- [What is being asked]: Please output the entries that follow exactly, without a single image.

- [Supplied material]:
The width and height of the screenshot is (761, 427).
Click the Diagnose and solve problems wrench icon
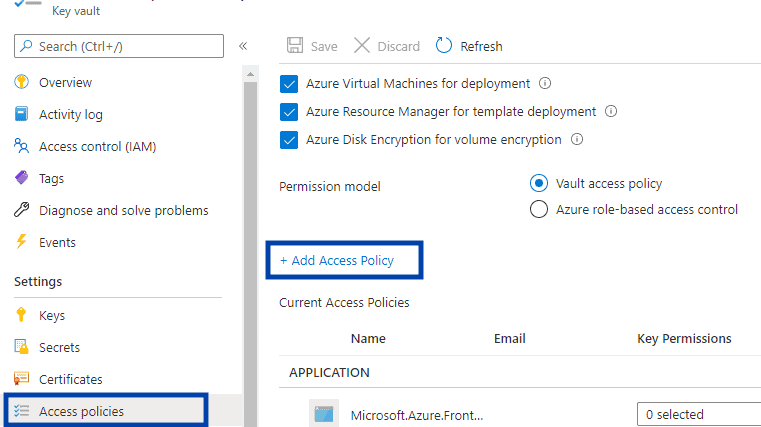(x=21, y=210)
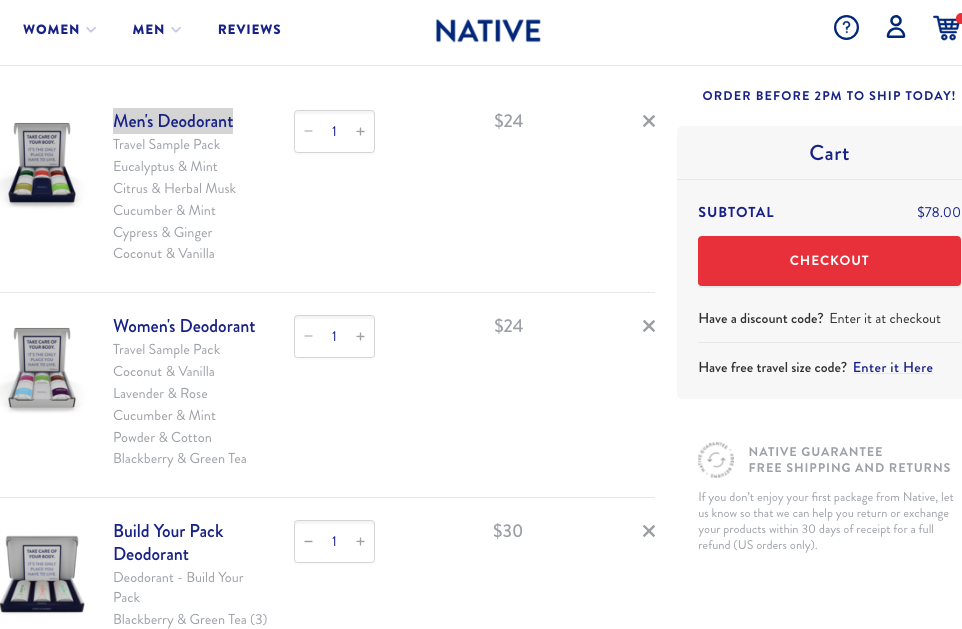
Task: Expand the Men navigation dropdown
Action: 156,30
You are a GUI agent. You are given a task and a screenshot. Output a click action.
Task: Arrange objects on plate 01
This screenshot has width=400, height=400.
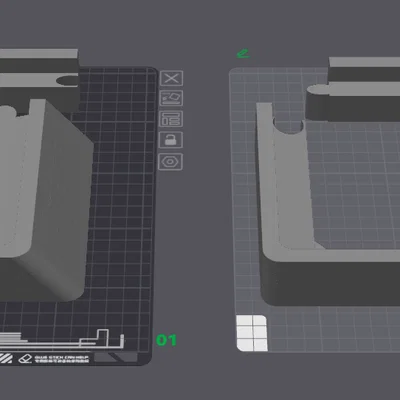(171, 119)
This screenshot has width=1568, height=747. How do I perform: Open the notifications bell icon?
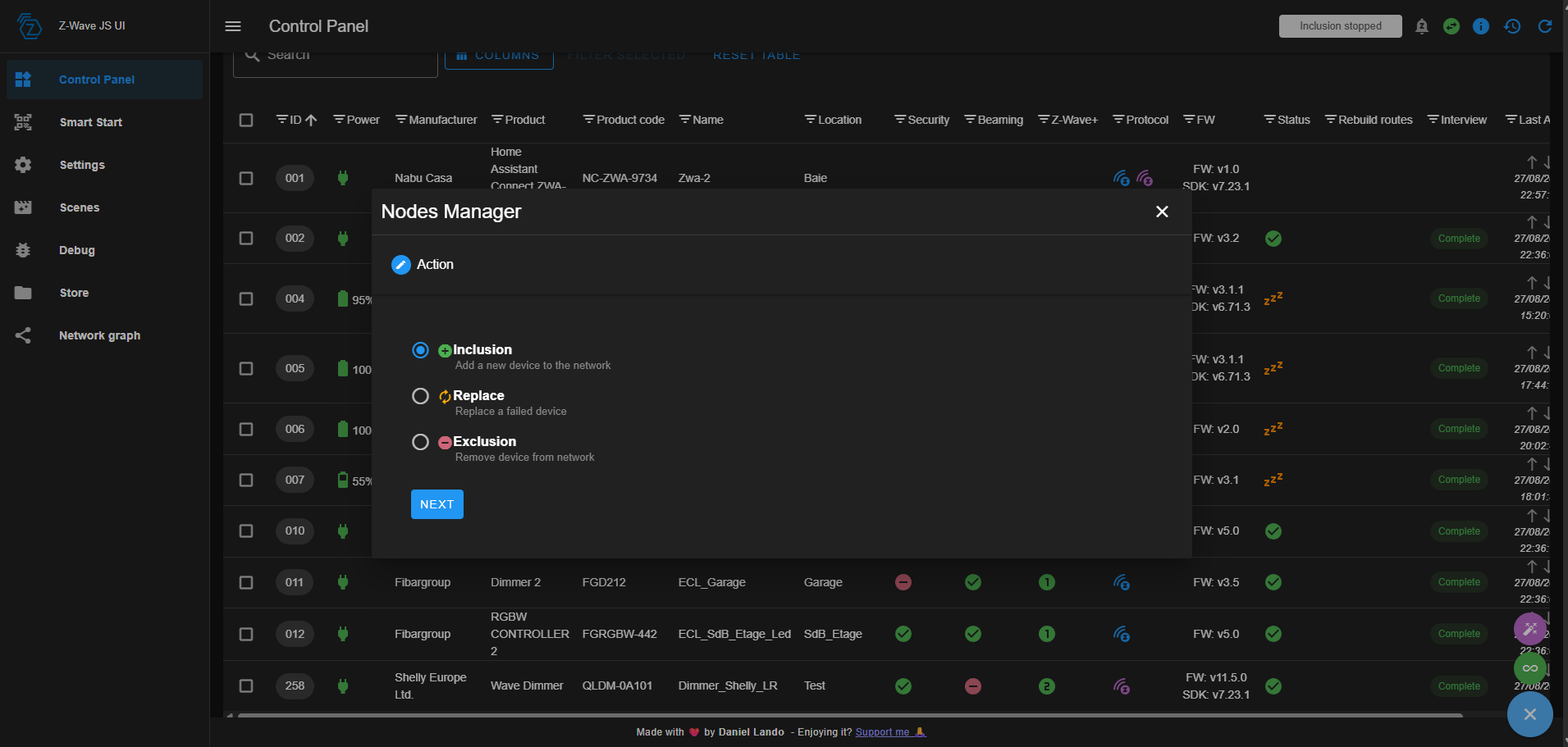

- [Response to the exercise]:
The width and height of the screenshot is (761, 427).
Click the Diagnose and solve problems wrench icon
(x=21, y=210)
Task: Expand the Men navigation dropdown
Action: 156,30
You are a GUI agent. You are given a task and a screenshot. Output a click action.
Task: Arrange objects on plate 01
This screenshot has width=400, height=400.
(171, 119)
This screenshot has width=1568, height=747. How do I perform: Open the notifications bell icon?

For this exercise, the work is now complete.